SEOUL, Dec. 12 (Korea Bizwire) — Next year marks the 75th anniversary of Korea’s liberation from Japanese colonial rule, but debate over whether to preserve the remains of Japanese imperialism continues unabated across the country.
First of all, controversy is raging in Incheon over the demolition of a complex of dormitories built by Mitsubishi during the Japanese colonial era for its forced laborers.
Neighborhood residents are demanding that the buildings be destroyed, saying that they are an eyesore and hamper local development.
Local scholars, however, stress the need to preserve the buildings, saying they are another asset of Korean society in that they represent the site of anti-war peace education beyond the traces of painful history.
The same is true of the Chosun Siksan Bank building in Chungju, North Chungcheong Province.
When the Cultural Heritage Administration designated the bank building, which was built in 1933, as a registered cultural property, the city decided to restore it and use it as a modern cultural exhibition hall that displays data of modern artifacts.
However, some civic groups urged the government to withdraw the plan, saying, “Though painful history is also history, the place was used as a tool for domination and extortion and is feared to glorify aggression and exploitation.”
There are many places where people are divided on whether to demolish or preserve, but more and more people are learning from the tragic scenes of history by turning the ruins into “Dark Tourism” hotspots.
Gwangmyeong Cave in Gyeonggi Province is the site of the Japanese invasion, but it was developed as a cave-themed park with wine restaurants and concert halls after the city purchased it in 2011.
Now, it has been transformed into a tourist attraction with more than 1 million visitors a year. Furthermore, the entrance fee is used to support victims of Japanese military sexual slavery.
However, many of the plunder sites scattered across the country are still in a state of neglect and damage amid indifference.

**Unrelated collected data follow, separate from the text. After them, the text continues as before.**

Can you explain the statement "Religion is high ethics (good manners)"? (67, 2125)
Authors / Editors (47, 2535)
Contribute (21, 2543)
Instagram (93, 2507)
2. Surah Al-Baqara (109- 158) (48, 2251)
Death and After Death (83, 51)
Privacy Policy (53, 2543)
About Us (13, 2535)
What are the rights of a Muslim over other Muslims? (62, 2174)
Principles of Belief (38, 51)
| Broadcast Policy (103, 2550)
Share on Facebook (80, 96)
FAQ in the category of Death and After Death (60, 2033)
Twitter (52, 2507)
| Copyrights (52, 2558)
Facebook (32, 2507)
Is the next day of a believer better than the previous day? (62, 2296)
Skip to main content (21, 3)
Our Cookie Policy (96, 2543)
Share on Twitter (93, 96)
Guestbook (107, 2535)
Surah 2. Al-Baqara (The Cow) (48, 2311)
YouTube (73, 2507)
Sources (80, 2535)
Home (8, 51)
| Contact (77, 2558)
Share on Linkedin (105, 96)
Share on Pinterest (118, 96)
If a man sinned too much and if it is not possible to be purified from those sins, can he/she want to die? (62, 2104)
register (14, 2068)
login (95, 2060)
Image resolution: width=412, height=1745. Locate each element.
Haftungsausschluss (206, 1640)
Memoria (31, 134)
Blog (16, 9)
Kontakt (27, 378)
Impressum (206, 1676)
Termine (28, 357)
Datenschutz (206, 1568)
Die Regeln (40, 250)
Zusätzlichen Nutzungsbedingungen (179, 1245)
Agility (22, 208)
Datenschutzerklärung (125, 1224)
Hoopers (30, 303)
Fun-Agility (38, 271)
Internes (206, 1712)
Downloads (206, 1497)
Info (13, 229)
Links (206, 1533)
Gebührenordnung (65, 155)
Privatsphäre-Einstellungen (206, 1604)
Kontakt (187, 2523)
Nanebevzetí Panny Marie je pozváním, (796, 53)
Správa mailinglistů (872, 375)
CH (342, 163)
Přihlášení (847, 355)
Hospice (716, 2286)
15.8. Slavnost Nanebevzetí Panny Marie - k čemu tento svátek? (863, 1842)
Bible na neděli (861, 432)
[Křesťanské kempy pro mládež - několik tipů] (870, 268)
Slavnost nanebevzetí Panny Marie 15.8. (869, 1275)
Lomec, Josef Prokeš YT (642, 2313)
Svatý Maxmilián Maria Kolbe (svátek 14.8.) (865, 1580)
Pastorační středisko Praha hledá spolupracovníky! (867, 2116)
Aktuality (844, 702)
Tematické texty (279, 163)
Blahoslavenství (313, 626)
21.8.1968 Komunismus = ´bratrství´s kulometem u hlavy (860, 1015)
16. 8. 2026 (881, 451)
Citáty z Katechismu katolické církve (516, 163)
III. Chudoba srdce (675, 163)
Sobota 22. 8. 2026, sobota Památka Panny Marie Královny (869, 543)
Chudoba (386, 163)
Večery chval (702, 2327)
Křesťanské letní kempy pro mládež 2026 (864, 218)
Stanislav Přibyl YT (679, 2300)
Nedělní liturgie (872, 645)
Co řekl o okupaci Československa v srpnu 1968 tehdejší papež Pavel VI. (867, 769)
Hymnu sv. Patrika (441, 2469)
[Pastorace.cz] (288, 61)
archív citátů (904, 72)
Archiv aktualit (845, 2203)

In Incheon alone, there are no small number of bomb shelters, but they have never been formally investigated in detail.
Experts stress that the government needs to conduct a survey on the state of the entire nation’s exploitation sites and preserve them with consent from residents if the investigation results show that they are valuable remains.
“It is a heartbreaking place with an uncomfortable dark history, but it is time to use it as a valuable asset for peace and find a way to remember the scars forever,” said Jeong Hye-kyung, a researcher at the Forced Mobilization under Japanese Occupation and Peace Institution.